You can use any number of digits in the restart numbers, but by convention the number used should match in all files. Also by convention you can leave off the -s.{RS} of the first file. The following file sequence is interpreted the same as that above.

mysimoutput.e
mysimoutput.e-s.001
mysimoutput.e-s.002

It is possible to combine a time series sequence with a spatial partitioning sequence. For files ending in .e-s.{RS}.{NP}.{RANK}, the {RS} is interpreted as the restart number (as in the previous example), the {NP} is interpreted as the number of partitions, and the {RANK} is interpreted as a partition number, which is usually simply the rank of the simulation process that dumped the file. A set of files with four spatial partitions that has three “restarts” (time series sets) will have filenames like the following.

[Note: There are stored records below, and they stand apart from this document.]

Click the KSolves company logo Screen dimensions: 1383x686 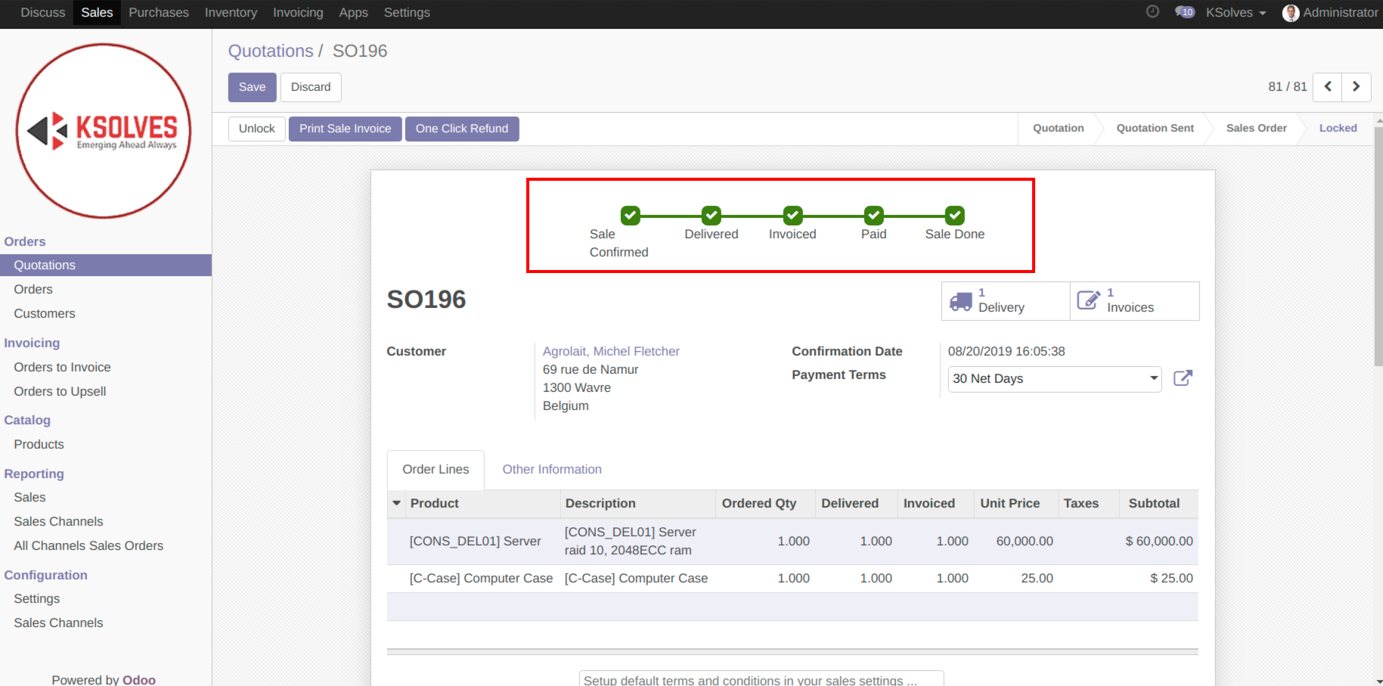point(104,131)
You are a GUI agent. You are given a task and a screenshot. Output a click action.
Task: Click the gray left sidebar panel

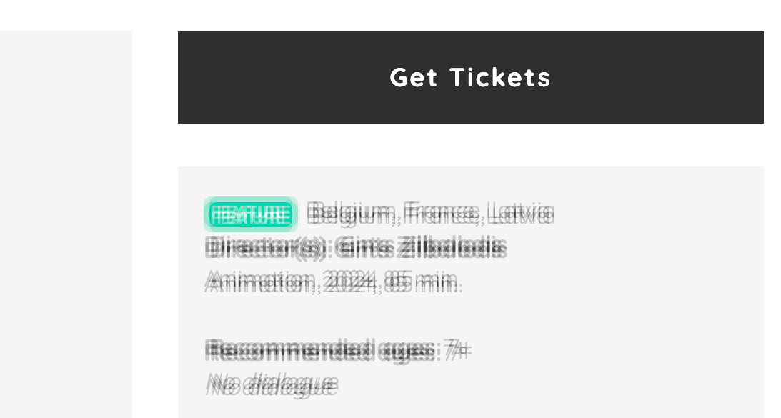coord(66,214)

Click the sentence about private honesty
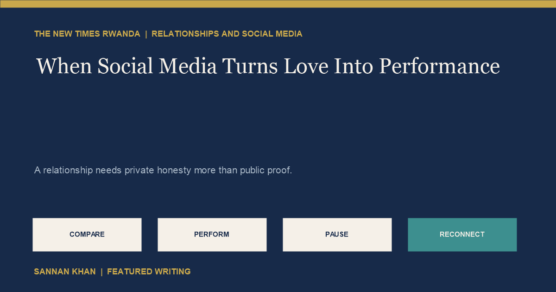163,170
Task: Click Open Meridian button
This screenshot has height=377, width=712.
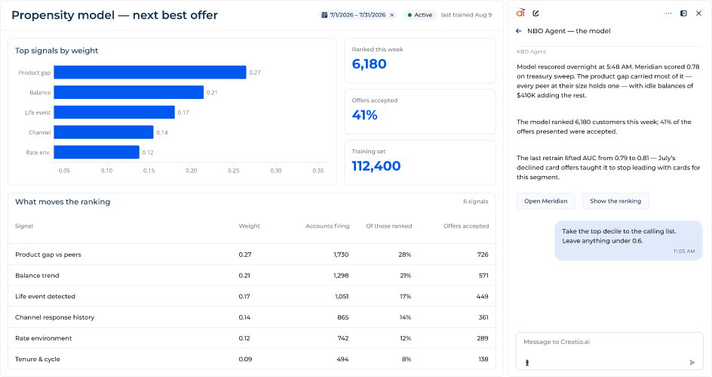Action: click(546, 201)
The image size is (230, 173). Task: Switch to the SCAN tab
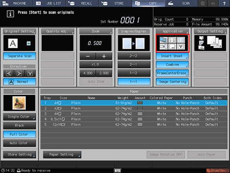(x=181, y=3)
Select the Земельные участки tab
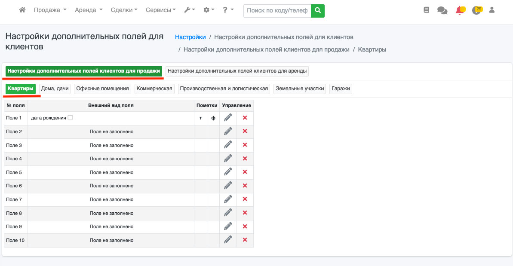The height and width of the screenshot is (266, 513). [300, 89]
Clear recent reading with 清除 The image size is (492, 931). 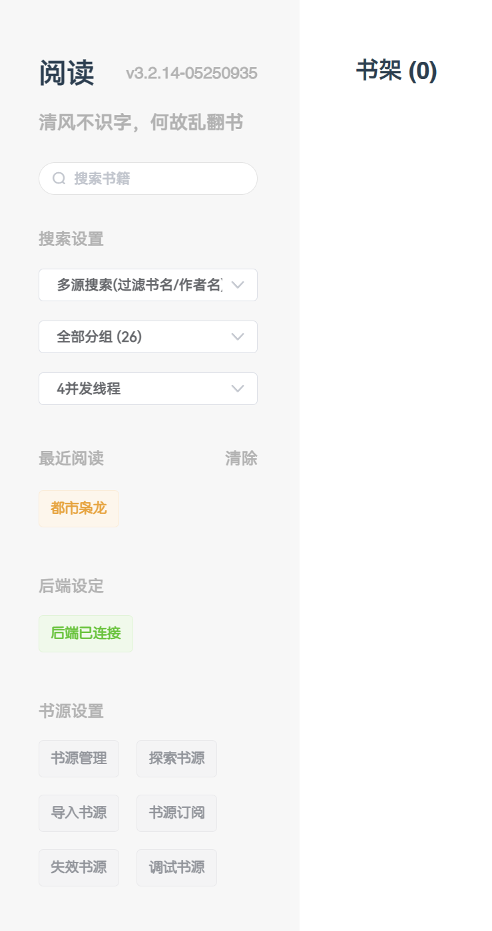pyautogui.click(x=241, y=458)
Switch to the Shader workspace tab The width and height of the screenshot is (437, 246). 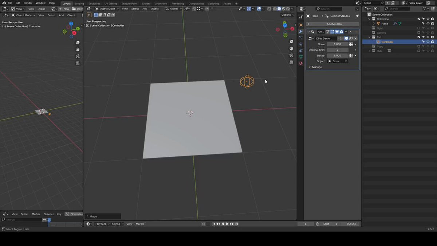146,4
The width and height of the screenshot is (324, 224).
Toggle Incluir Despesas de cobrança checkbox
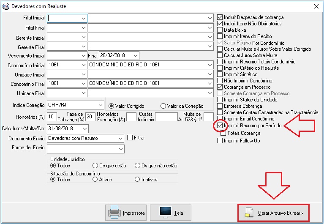click(220, 17)
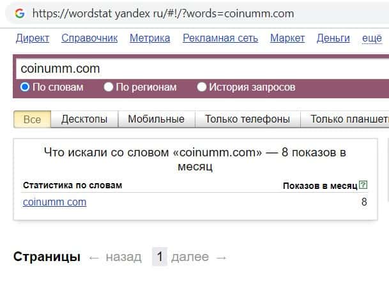Switch to the 'Десктопы' tab
389x284 pixels.
pos(89,119)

mysimoutput.e-s.000.0004.0000
mysimoutput.e-s.000.0004.0001
mysimoutput.e-s.000.0004.0002
mysimoutput.e-s.000.0004.0003
mysimoutput.e-s.001.0004.0000
mysimoutput.e-s.001.0004.0001
mysimoutput.e-s.001.0004.0002
mysimoutput.e-s.001.0004.0003
mysimoutput.e-s.002.0004.0000
mysimoutput.e-s.002.0004.0001
mysimoutput.e-s.002.0004.0002
mysimoutput.e-s.002.0004.0003

As before, the -s.{RS} part of the files for the first time index are optional. Thus, the following is equivalent to the previous example.

mysimoutput.e.0004.0000
mysimoutput.e.0004.0001
mysimoutput.e.0004.0002
mysimoutput.e.0004.0003
mysimoutput.e-s.001.0004.0000
mysimoutput.e-s.001.0004.0001
mysimoutput.e-s.001.0004.0002
mysimoutput.e-s.001.0004.0003
mysimoutput.e-s.002.0004.0000
mysimoutput.e-s.002.0004.0001
mysimoutput.e-s.002.0004.0002
mysimoutput.e-s.002.0004.0003

Exodus Time Series Case Files

ParaView can handle the naming issue by reading a “case” file to specify the file set of each simulation run. The case file is a simple text file with the extension .ex-timeseries where each line contains the filename of a first file of an Exodus data set. The rest of the files are automatically determined in the same manner as if you had just loaded the single file set. Do not list every file of every data set. The Exodus filenames may be given relative to the case file.

A case file can usually be generated by redirecting the output of the Unix find command. (In some circumstances, you may be able to use the simpler ls command, but there are several technical issues that will probably prevent this from working on most large data sets.) For example, let us say that every file is in a directory and has a name like the following:

mysimoutput.{RR}/mysimoutput.{RR}.{FFFF}

Where {RR} represents the restart number and {FFFF} represents the process number. Note that in this example we have placed the simulation output in different directories. We recommend this practice to limit the number of files in each directory. We can build a case file for this simulation data by running the following command.

find . –name 'mysimoutput.*.0000’ > mysimoutput.ex-timeseries

The find command will then list all the first files in all the subdirectories. Do not worry about the order in the file, ParaView will automatically order the time steps and handle overlapping time. Simply open the mysimoutput.ex-timeseries file in ParaView.

Troubleshooting tip: If all of your files are in the same directory and end with the restart number, the case file will fail to load properly. For example, if you have the following three exodus files that represent a time series (as opposed to a spatial partitioning), listing them in a case file will not work.

mysimoutput.00
mysimoutput.01
mysimoutput.02

The problem is that ParaView will incorrectly identify each entry in your case file as a file in the same partitioned set of files. You will instead have to rename the files so that ParaView will not recognize them as an Exodus partition sequence. You could, for example, append .e to all the file names. You could also convert them to the Exodus Naming Conventions described above, in which case you will no longer need the case file at all.